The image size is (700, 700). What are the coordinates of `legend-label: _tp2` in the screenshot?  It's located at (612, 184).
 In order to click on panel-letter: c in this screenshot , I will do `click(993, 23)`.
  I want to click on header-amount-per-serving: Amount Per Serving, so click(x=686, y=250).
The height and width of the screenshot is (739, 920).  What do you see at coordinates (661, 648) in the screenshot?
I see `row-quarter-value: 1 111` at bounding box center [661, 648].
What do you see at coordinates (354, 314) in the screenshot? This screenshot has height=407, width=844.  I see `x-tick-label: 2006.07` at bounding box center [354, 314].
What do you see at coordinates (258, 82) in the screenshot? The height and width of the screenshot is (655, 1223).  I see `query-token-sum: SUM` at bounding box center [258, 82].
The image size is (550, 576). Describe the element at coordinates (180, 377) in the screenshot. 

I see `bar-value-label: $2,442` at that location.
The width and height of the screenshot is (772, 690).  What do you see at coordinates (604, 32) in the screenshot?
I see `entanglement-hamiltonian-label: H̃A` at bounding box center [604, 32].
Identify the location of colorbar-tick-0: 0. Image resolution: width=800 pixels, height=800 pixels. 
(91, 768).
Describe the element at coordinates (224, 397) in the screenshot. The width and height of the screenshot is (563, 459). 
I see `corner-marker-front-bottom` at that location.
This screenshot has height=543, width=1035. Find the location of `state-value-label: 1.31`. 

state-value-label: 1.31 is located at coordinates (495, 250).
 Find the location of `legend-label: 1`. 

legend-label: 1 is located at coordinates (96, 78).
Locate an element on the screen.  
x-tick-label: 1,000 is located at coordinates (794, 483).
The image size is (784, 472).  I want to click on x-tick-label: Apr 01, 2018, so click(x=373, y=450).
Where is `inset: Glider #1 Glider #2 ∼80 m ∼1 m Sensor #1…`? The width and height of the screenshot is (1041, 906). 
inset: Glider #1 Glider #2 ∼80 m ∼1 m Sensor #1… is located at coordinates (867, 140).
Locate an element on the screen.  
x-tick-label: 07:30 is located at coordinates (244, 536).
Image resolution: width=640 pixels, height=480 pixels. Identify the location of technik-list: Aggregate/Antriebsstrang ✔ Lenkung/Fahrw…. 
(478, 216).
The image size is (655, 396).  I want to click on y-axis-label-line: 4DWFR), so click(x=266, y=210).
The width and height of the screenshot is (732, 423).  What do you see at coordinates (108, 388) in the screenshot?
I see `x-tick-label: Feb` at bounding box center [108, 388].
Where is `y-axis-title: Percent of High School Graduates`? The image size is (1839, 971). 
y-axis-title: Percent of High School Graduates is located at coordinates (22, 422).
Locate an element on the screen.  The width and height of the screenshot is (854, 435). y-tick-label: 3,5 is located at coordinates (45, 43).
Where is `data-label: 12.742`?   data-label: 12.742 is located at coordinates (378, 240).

::::

> WHAT IS NEEDED: Copy all of the data above line for line, without changing anything.

> TASK ANSWER:
The image size is (700, 700). What are the coordinates of `legend-label: _tp2` in the screenshot?  It's located at (612, 184).
 In order to click on panel-letter: c in this screenshot , I will do `click(993, 23)`.
  I want to click on header-amount-per-serving: Amount Per Serving, so click(x=686, y=250).
The height and width of the screenshot is (739, 920).  What do you see at coordinates (661, 648) in the screenshot?
I see `row-quarter-value: 1 111` at bounding box center [661, 648].
What do you see at coordinates (354, 314) in the screenshot? This screenshot has height=407, width=844.  I see `x-tick-label: 2006.07` at bounding box center [354, 314].
What do you see at coordinates (258, 82) in the screenshot? The height and width of the screenshot is (655, 1223).  I see `query-token-sum: SUM` at bounding box center [258, 82].
The image size is (550, 576). Describe the element at coordinates (180, 377) in the screenshot. 

I see `bar-value-label: $2,442` at that location.
The width and height of the screenshot is (772, 690).  What do you see at coordinates (604, 32) in the screenshot?
I see `entanglement-hamiltonian-label: H̃A` at bounding box center [604, 32].
Identify the location of colorbar-tick-0: 0. Image resolution: width=800 pixels, height=800 pixels. 
(91, 768).
Describe the element at coordinates (224, 397) in the screenshot. The width and height of the screenshot is (563, 459). 
I see `corner-marker-front-bottom` at that location.
This screenshot has height=543, width=1035. Find the location of `state-value-label: 1.31`. 

state-value-label: 1.31 is located at coordinates (495, 250).
 Find the location of `legend-label: 1`. 

legend-label: 1 is located at coordinates (96, 78).
Locate an element on the screen.  
x-tick-label: 1,000 is located at coordinates (794, 483).
The image size is (784, 472).  I want to click on x-tick-label: Apr 01, 2018, so click(x=373, y=450).
Where is `inset: Glider #1 Glider #2 ∼80 m ∼1 m Sensor #1…`? The width and height of the screenshot is (1041, 906). 
inset: Glider #1 Glider #2 ∼80 m ∼1 m Sensor #1… is located at coordinates (867, 140).
Locate an element on the screen.  
x-tick-label: 07:30 is located at coordinates (244, 536).
Image resolution: width=640 pixels, height=480 pixels. Identify the location of technik-list: Aggregate/Antriebsstrang ✔ Lenkung/Fahrw…. 
(478, 216).
The image size is (655, 396).  I want to click on y-axis-label-line: 4DWFR), so click(x=266, y=210).
The width and height of the screenshot is (732, 423).  What do you see at coordinates (108, 388) in the screenshot?
I see `x-tick-label: Feb` at bounding box center [108, 388].
Where is `y-axis-title: Percent of High School Graduates`? The image size is (1839, 971). 
y-axis-title: Percent of High School Graduates is located at coordinates (22, 422).
Locate an element on the screen.  The width and height of the screenshot is (854, 435). y-tick-label: 3,5 is located at coordinates (45, 43).
Where is `data-label: 12.742`?   data-label: 12.742 is located at coordinates (378, 240).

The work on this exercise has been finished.